Now, he's signed up to KiwiSaver, is planning a family and expects to live a long life - though at a hefty price tag.
He met with Robertson to fight for Kiwis who couldn't afford to pay for the drug.
"Realistically, he's just shown me that doesn't matter."
Cystic Fibrosis New Zealand chief executive Jane Bollard said she was "absolutely deeply disappointed" with the Pharmac budget, saying it didn't even come close to the amount needed to catch up, let alone fund new drugs.
"The decision ignored a petition, signed by nearly 100,000 Kiwis, calling on the Government to double the Pharmac budget and that's just so disappointing."
Cancer Society of New Zealand medical director and oncologist Chris Jackson said this year's Budget acknowledged a much stronger focus on cancer prevention and screening.
"But it's much less clear how much of Pharmac's extra $50 million per year will be directed to cancer drugs."
He said Pharmac was "big black box" but there needed to be a clear investment to help patients with advanced or terminal cancer.
"We are helping those getting cancer tomorrow but we still need to help those at the other end," Jackson said.
"New Zealanders know that our access to cancer drugs is poorer and slower than comparable countries. The funding increase to Pharmac doesn't necessarily mean more cancer drugs for people affected by cancer," he said.
Meanwhile, The Royal New Zealand College of General Practitioners were pleased the Pharmac funding would help more families access life-saving medicines.
Act Party health spokesperson Brooke van Velden described the funding boost as "grotesque political theatre", saying people shouldn't have to wait for the Budget to get their medicines funded each year.
She said Act continued to call for Pharmac's funding to be reviewed.
"It's what's fair and right for people who are suffering from chronic pain and diseases," van Velden said.
The health budget also saw the first tranche of funding under the new health reforms, allocating $486 million to move from the DHBs model to a central Health NZ agency.
The Budget established the Māori Health Authority, which will be set up out of a $243 million allocation for Māori health.

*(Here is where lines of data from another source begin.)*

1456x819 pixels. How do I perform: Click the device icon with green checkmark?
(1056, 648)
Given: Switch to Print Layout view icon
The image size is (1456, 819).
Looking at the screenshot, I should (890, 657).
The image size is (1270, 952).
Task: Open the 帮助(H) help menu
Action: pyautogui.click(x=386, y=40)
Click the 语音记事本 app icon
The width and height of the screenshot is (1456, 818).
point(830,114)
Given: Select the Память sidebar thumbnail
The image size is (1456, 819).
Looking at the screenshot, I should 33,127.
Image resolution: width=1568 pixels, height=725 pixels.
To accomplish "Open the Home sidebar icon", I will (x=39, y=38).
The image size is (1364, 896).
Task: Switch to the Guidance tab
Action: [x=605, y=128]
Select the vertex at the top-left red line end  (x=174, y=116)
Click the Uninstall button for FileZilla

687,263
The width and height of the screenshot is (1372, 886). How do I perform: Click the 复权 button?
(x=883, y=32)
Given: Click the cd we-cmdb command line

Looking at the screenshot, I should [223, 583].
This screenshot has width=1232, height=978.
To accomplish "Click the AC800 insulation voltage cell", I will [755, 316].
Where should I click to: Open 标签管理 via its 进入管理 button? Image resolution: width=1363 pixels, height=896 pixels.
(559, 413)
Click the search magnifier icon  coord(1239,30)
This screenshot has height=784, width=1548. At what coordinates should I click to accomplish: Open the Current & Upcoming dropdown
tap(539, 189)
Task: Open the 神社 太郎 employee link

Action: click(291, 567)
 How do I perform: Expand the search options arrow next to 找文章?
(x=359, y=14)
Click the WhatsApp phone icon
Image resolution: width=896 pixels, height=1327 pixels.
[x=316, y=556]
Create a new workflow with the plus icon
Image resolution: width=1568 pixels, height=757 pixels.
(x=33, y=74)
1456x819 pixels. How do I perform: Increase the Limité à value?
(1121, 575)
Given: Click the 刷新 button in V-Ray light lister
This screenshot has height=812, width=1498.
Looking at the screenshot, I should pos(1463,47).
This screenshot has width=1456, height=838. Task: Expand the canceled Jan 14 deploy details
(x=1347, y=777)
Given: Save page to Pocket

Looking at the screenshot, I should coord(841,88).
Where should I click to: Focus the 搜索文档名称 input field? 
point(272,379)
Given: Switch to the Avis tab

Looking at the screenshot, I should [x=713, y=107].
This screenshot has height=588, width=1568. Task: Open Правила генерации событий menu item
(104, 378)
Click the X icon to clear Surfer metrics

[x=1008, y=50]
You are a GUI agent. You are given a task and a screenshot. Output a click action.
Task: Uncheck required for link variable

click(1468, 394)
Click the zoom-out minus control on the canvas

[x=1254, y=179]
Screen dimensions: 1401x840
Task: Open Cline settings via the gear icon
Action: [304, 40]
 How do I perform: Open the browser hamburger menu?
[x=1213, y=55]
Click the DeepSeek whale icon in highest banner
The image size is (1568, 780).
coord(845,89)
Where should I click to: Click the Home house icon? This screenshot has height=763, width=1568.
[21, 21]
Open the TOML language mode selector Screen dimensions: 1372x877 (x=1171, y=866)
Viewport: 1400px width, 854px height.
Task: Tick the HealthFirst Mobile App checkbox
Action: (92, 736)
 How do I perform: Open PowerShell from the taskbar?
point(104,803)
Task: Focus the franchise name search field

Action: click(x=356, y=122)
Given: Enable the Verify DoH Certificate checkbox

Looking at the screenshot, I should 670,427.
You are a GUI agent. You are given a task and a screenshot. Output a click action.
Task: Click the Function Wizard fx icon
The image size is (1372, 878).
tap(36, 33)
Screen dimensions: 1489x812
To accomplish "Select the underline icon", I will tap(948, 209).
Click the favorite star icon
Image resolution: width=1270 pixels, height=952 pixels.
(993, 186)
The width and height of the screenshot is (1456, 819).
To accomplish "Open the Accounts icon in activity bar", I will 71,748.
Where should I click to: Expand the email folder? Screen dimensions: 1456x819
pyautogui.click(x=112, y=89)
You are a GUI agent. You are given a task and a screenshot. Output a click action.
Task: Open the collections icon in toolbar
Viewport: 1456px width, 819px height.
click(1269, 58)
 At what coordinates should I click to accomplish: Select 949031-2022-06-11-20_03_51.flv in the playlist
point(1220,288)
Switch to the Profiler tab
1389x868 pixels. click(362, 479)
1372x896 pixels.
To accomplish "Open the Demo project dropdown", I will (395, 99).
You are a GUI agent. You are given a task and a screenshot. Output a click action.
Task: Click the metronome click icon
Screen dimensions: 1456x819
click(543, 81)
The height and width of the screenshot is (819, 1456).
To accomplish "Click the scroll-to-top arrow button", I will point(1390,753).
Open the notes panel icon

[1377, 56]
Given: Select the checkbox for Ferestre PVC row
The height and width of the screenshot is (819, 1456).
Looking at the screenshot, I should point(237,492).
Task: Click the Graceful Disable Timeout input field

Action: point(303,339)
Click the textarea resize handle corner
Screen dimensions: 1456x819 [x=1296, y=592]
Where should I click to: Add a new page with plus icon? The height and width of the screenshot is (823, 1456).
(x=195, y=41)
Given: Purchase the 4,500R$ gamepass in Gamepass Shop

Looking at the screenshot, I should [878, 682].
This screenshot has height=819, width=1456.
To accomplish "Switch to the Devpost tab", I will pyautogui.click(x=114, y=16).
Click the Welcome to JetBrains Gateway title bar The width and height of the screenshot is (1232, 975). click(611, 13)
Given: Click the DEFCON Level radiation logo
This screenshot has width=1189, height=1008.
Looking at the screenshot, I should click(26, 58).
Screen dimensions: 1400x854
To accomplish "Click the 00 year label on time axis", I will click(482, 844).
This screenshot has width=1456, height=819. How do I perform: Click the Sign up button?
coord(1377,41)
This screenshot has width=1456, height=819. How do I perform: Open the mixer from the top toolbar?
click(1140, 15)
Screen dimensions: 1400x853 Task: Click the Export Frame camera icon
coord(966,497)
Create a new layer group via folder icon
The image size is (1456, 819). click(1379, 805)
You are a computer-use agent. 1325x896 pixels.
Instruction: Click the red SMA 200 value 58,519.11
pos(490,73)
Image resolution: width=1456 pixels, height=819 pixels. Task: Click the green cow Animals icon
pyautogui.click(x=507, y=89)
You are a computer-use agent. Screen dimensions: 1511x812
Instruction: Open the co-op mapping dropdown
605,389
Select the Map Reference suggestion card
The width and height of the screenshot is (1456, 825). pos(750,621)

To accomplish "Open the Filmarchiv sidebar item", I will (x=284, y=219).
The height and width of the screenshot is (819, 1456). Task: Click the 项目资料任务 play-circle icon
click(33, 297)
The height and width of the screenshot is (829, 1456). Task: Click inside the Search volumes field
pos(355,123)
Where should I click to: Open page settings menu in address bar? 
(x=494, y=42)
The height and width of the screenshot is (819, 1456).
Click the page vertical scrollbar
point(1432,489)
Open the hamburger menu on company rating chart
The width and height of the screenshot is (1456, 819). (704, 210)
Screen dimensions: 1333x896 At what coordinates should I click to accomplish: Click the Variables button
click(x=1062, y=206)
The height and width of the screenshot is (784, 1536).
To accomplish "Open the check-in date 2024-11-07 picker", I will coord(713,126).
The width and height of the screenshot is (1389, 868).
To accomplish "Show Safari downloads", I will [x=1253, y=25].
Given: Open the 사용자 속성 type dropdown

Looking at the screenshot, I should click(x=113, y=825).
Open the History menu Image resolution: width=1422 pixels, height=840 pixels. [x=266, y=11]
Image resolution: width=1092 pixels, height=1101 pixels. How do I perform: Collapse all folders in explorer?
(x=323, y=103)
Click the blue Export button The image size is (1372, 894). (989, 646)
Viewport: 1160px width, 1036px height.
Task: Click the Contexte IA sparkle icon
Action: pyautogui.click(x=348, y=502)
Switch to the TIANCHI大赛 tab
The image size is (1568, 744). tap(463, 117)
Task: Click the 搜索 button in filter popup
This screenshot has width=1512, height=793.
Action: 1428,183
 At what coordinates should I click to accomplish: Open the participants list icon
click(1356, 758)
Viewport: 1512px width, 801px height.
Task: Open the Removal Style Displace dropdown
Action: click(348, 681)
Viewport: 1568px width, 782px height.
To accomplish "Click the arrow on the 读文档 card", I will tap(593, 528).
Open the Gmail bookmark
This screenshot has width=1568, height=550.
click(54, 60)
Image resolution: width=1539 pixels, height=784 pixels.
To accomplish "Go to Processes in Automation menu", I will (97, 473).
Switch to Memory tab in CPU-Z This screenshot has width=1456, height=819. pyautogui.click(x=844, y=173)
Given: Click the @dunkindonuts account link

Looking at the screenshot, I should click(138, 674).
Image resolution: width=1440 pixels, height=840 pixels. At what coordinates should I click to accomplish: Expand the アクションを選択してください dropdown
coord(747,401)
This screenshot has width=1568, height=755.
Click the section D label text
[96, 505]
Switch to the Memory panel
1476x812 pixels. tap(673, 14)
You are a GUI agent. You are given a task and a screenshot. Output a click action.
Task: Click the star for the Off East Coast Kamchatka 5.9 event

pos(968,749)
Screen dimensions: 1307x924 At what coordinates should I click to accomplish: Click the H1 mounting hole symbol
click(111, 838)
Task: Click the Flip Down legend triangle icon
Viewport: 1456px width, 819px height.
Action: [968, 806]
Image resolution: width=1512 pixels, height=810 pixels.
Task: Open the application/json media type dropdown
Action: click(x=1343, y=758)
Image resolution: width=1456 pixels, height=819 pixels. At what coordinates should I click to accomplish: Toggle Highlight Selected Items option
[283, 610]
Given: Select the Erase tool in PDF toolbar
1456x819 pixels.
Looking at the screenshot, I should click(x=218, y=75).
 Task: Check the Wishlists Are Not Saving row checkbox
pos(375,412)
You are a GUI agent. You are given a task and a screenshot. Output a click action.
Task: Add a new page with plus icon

Those reforms would see DHBs eventually scrapped, but the Budget included $2.7 billion for DHBs over the next four years. Primary health care would also get a boost of $46.7 million.
Little said that was needed to ensure GPs could continue to offer affordable health care as the population grew.
The Government also announced a $28 million spend over four years for adult cochlear implants with advocacy groups saying "it's brilliant news".